Don't you love it when people use guilt as a motivational tool? As if learning that my child was nearly blind in one eye didn't make me want to cry a river already.
Jackson didn't feel much like going back to school, so we ran a few errands at a strip mall, one of which was a haircut to get his shaggy skater boy hair out of his already strained eye. Another real bummer. We both loved his long hair. He was so worried; worried about being made fun of, about looking stupid, and about the notion of being blind if he didn't follow doctor's orders. As we drove away from Fantastic Sam's I tried to be positive.
"You know, I saw a story on TV about a little boy who was born with no legs, but now he runs races with special prosthetic legs. He had such a great attitude about it too. At least it's just your eye and it's going to get a lot better!"
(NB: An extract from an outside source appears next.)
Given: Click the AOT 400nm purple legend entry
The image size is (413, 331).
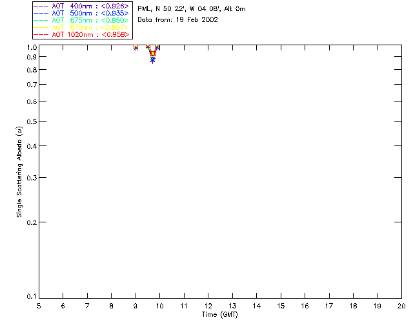Looking at the screenshot, I should [x=81, y=6].
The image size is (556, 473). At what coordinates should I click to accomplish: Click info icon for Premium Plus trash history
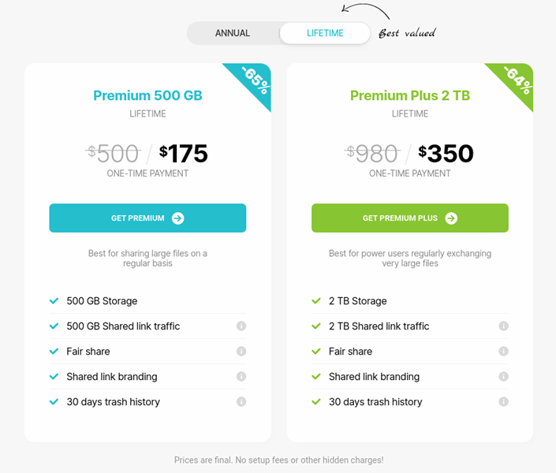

(Don't you love it when people use guilt as a motivational tool?) Just then, I turned a corner and came to a stop as a blind man stepped out in front of our car to cross the street. No joke. With dark glasses and walking stick extended, he gracefully guided himself to the other side. Jackson's jaw dropped.
"Mom! No way! That was not a coincidence. Heavenly Father just did that for me!"
I was just as surprised by my son's immediate ability to point out the hand of God in his life as I was to see the blind man crossing the street at such an opportune moment. Unreal.
After we arrived home, Jackson was tired from the long morning at the doctor's. He nestled into the leather sofa and turned on his favorite cartoon, "Arthur." The title of this particular episode? "Arthur's Eyes." The cartoon started out blurry, giving the viewer a sense of how Arthur saw the world before he learned he needed glasses. He was clumsy, had a hard time with his friends and in his class room -- all of the same things my son has been dealing with at school. Thirty seconds into the show, Jackson slowly turned his head to me and said, "Ok. This is weird. Now I know Heavenly Father is REALLY doing this for me!"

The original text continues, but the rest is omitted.